In conclusion, it should be realized that the model developed in this chapter was only designed to ginger deep thought on the extent of the growth impact of corrupt practices. Quite clearly, further studies could provide different theoretical validations and/or empirical tests of the various propositions.
The author gratefully acknowledges, without implicating, comments from an anonymous reviewer.
An abridged version appeared as research note under the title, “Corruption and Long-run Growth: A Framework” in International Advances in Economic Research, 20(2). 2014:245-46.
- Ordinarily, productivity is a level concept but, under a “continuous context” assumption, it turns into a growth factor.
- Other factors that could produce similar result include regimes of high income taxes and cost of regulation. For further details, see .
- The prediction on labor productivity was influenced by the probability of people not feeling cheated in the circumstance. However, the case submission might not be without qualification: to the extent that resources meant for labor skills’ improvement were diverted or embezzled, labor’s contribution (potential) to long-run growth would fall.
- Cases associated with institutional corruption resulting from avoidable but sustained bureaucracy as in business registration, licensing, permits, and kickbacks in contract awards, readily became public knowledge. It could be argued though that the first three types of corrupt practices noted above would only generate level effect being “a once in a firm’s lifetime payments,” the case of kickback appeared different. The ensuing poor quality of output (firm’s products) had welfare implication and also wasted public funds as the same contract was awarded repeatedly.

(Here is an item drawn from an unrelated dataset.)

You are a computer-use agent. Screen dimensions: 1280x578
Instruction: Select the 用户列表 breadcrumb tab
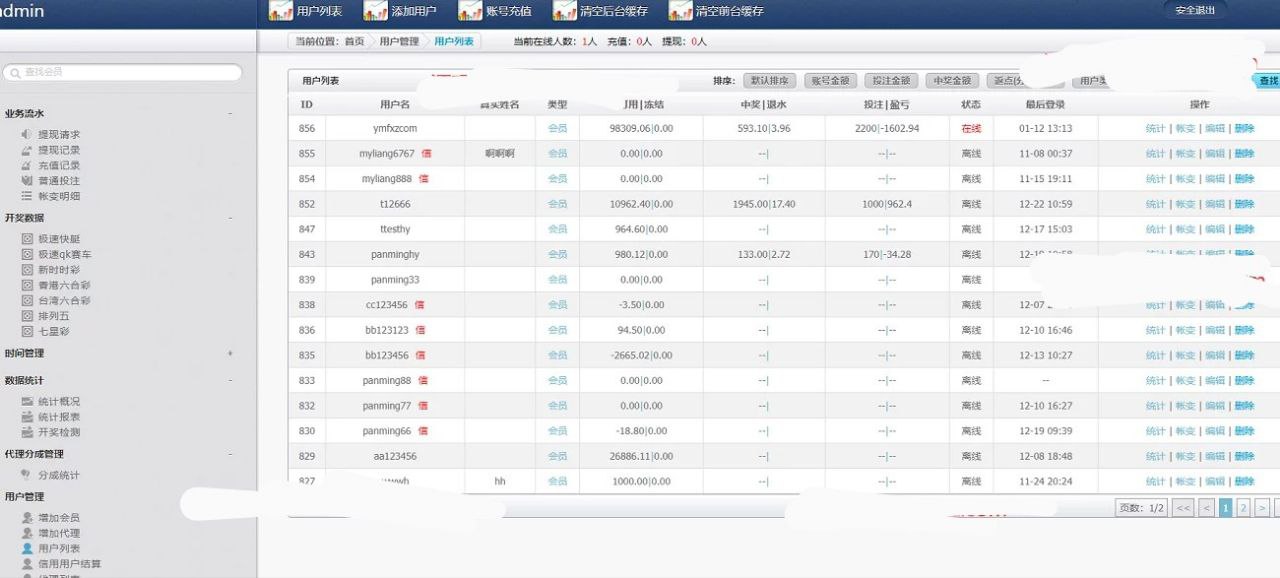[x=453, y=41]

- This did not suggest that output would not change (grow) at all; after all, the expenditure approach to gross national income (GNI) guaranteed a rise in nominal output from such government spending. However, incremental addition to output would fall dragging down output (real) growth. In the long run, with the decline in product quality properly accounted for, the fall in output could be cumulative if not multiplicative.
- The practice in some countries of influencing journalists’ choice/content of news feature (through “brown envelope” or other forms of inducement) could produce an effect similar to scenario (b) or (c) depending on the speed at which “covered corruptive practices” became public knowledge.